## Exercise inputs

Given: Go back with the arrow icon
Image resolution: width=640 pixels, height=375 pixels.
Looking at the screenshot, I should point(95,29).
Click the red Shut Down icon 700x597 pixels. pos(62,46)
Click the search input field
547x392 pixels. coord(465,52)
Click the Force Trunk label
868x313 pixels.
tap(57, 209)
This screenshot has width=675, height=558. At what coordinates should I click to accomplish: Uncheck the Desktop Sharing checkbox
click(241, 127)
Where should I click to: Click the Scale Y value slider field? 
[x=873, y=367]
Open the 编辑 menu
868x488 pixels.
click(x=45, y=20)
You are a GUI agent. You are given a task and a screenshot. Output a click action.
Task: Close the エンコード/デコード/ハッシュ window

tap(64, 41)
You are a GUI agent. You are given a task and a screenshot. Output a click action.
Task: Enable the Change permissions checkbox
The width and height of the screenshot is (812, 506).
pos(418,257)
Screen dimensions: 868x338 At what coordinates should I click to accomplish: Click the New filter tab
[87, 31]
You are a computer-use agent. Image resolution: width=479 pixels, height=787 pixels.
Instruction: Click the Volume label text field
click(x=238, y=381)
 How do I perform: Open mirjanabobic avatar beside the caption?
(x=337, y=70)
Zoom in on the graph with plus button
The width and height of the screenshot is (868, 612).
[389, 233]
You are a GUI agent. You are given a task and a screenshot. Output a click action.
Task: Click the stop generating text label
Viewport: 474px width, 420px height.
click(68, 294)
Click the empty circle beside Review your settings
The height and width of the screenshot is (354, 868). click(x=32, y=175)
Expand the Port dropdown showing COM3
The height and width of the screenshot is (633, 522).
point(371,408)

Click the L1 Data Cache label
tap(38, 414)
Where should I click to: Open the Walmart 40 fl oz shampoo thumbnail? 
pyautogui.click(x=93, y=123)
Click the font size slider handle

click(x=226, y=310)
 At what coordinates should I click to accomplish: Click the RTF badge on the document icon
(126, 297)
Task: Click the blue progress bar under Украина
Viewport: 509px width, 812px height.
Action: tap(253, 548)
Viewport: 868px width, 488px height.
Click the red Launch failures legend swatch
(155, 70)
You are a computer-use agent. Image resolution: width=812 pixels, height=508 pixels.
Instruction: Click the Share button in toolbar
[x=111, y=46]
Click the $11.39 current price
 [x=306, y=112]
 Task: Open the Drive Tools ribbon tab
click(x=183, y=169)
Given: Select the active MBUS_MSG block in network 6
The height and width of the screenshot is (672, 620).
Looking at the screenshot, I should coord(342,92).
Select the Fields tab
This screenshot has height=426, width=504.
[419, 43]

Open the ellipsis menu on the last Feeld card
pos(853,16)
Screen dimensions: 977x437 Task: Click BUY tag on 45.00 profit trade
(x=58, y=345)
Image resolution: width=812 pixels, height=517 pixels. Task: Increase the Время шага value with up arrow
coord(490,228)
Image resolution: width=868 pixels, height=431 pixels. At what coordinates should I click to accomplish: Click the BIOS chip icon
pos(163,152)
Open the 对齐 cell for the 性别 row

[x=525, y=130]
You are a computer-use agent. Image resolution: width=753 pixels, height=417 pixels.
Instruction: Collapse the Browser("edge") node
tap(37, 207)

## Aim of the exercise
Go through the records above and set each one down exactly, please.

## Your solution
Given: Go back with the arrow icon
Image resolution: width=640 pixels, height=375 pixels.
Looking at the screenshot, I should point(95,29).
Click the red Shut Down icon 700x597 pixels. pos(62,46)
Click the search input field
547x392 pixels. coord(465,52)
Click the Force Trunk label
868x313 pixels.
tap(57, 209)
This screenshot has width=675, height=558. At what coordinates should I click to accomplish: Uncheck the Desktop Sharing checkbox
click(241, 127)
Where should I click to: Click the Scale Y value slider field? 
[x=873, y=367]
Open the 编辑 menu
868x488 pixels.
click(x=45, y=20)
You are a GUI agent. You are given a task and a screenshot. Output a click action.
Task: Close the エンコード/デコード/ハッシュ window

tap(64, 41)
You are a GUI agent. You are given a task and a screenshot. Output a click action.
Task: Enable the Change permissions checkbox
The width and height of the screenshot is (812, 506).
pos(418,257)
Screen dimensions: 868x338 At what coordinates should I click to accomplish: Click the New filter tab
[87, 31]
You are a computer-use agent. Image resolution: width=479 pixels, height=787 pixels.
Instruction: Click the Volume label text field
click(x=238, y=381)
 How do I perform: Open mirjanabobic avatar beside the caption?
(x=337, y=70)
Zoom in on the graph with plus button
The width and height of the screenshot is (868, 612).
[389, 233]
You are a GUI agent. You are given a task and a screenshot. Output a click action.
Task: Click the stop generating text label
Viewport: 474px width, 420px height.
click(68, 294)
Click the empty circle beside Review your settings
The height and width of the screenshot is (354, 868). click(x=32, y=175)
Expand the Port dropdown showing COM3
The height and width of the screenshot is (633, 522).
point(371,408)

Click the L1 Data Cache label
tap(38, 414)
Where should I click to: Open the Walmart 40 fl oz shampoo thumbnail? 
pyautogui.click(x=93, y=123)
Click the font size slider handle

click(x=226, y=310)
 At what coordinates should I click to accomplish: Click the RTF badge on the document icon
(126, 297)
Task: Click the blue progress bar under Украина
Viewport: 509px width, 812px height.
Action: tap(253, 548)
Viewport: 868px width, 488px height.
Click the red Launch failures legend swatch
(155, 70)
You are a computer-use agent. Image resolution: width=812 pixels, height=508 pixels.
Instruction: Click the Share button in toolbar
[x=111, y=46]
Click the $11.39 current price
 [x=306, y=112]
 Task: Open the Drive Tools ribbon tab
click(x=183, y=169)
Given: Select the active MBUS_MSG block in network 6
The height and width of the screenshot is (672, 620).
Looking at the screenshot, I should coord(342,92).
Select the Fields tab
This screenshot has height=426, width=504.
[419, 43]

Open the ellipsis menu on the last Feeld card
pos(853,16)
Screen dimensions: 977x437 Task: Click BUY tag on 45.00 profit trade
(x=58, y=345)
Image resolution: width=812 pixels, height=517 pixels. Task: Increase the Время шага value with up arrow
coord(490,228)
Image resolution: width=868 pixels, height=431 pixels. At what coordinates should I click to accomplish: Click the BIOS chip icon
pos(163,152)
Open the 对齐 cell for the 性别 row

[x=525, y=130]
You are a computer-use agent. Image resolution: width=753 pixels, height=417 pixels.
Instruction: Collapse the Browser("edge") node
tap(37, 207)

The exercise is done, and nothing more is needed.